▸ EXERCISE TASK
Copy out each of the records below word for word, without changing anything.

▸ DATA PROVIDED
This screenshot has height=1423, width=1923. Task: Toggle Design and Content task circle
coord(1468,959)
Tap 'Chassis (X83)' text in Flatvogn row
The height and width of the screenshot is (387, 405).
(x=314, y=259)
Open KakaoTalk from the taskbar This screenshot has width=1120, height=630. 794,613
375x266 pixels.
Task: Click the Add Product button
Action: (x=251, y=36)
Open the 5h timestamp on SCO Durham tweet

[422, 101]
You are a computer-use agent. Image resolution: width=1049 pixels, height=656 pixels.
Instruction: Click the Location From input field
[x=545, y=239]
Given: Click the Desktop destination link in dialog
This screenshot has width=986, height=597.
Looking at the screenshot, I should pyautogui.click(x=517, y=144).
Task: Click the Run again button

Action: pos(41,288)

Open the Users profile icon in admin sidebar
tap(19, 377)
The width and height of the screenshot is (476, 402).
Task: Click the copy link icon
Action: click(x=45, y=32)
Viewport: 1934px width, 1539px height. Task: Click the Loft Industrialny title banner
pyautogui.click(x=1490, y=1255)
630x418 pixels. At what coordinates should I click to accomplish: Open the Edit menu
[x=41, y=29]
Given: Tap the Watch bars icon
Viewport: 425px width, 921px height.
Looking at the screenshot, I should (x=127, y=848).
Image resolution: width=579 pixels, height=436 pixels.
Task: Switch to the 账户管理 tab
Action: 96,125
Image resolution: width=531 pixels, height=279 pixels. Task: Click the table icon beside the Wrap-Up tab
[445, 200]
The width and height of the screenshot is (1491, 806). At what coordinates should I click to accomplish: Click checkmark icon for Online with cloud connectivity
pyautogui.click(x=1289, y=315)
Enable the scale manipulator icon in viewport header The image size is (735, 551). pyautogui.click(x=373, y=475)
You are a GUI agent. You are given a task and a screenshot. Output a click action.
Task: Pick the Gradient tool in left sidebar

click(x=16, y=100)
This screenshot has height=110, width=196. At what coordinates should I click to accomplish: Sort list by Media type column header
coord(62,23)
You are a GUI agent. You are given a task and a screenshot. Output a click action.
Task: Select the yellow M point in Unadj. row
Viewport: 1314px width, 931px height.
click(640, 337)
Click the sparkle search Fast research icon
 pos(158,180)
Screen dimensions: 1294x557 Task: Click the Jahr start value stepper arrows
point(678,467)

▸ RESPONSE TO THE TASK
This screenshot has height=1423, width=1923. Task: Toggle Design and Content task circle
coord(1468,959)
Tap 'Chassis (X83)' text in Flatvogn row
The height and width of the screenshot is (387, 405).
(x=314, y=259)
Open KakaoTalk from the taskbar This screenshot has width=1120, height=630. 794,613
375x266 pixels.
Task: Click the Add Product button
Action: (x=251, y=36)
Open the 5h timestamp on SCO Durham tweet

[422, 101]
You are a computer-use agent. Image resolution: width=1049 pixels, height=656 pixels.
Instruction: Click the Location From input field
[x=545, y=239]
Given: Click the Desktop destination link in dialog
This screenshot has width=986, height=597.
Looking at the screenshot, I should pyautogui.click(x=517, y=144).
Task: Click the Run again button

Action: pos(41,288)

Open the Users profile icon in admin sidebar
tap(19, 377)
The width and height of the screenshot is (476, 402).
Task: Click the copy link icon
Action: click(x=45, y=32)
Viewport: 1934px width, 1539px height. Task: Click the Loft Industrialny title banner
pyautogui.click(x=1490, y=1255)
630x418 pixels. At what coordinates should I click to accomplish: Open the Edit menu
[x=41, y=29]
Given: Tap the Watch bars icon
Viewport: 425px width, 921px height.
Looking at the screenshot, I should (x=127, y=848).
Image resolution: width=579 pixels, height=436 pixels.
Task: Switch to the 账户管理 tab
Action: 96,125
Image resolution: width=531 pixels, height=279 pixels. Task: Click the table icon beside the Wrap-Up tab
[445, 200]
The width and height of the screenshot is (1491, 806). At what coordinates should I click to accomplish: Click checkmark icon for Online with cloud connectivity
pyautogui.click(x=1289, y=315)
Enable the scale manipulator icon in viewport header The image size is (735, 551). pyautogui.click(x=373, y=475)
You are a GUI agent. You are given a task and a screenshot. Output a click action.
Task: Pick the Gradient tool in left sidebar

click(x=16, y=100)
This screenshot has height=110, width=196. At what coordinates should I click to accomplish: Sort list by Media type column header
coord(62,23)
You are a GUI agent. You are given a task and a screenshot. Output a click action.
Task: Select the yellow M point in Unadj. row
Viewport: 1314px width, 931px height.
click(640, 337)
Click the sparkle search Fast research icon
 pos(158,180)
Screen dimensions: 1294x557 Task: Click the Jahr start value stepper arrows
point(678,467)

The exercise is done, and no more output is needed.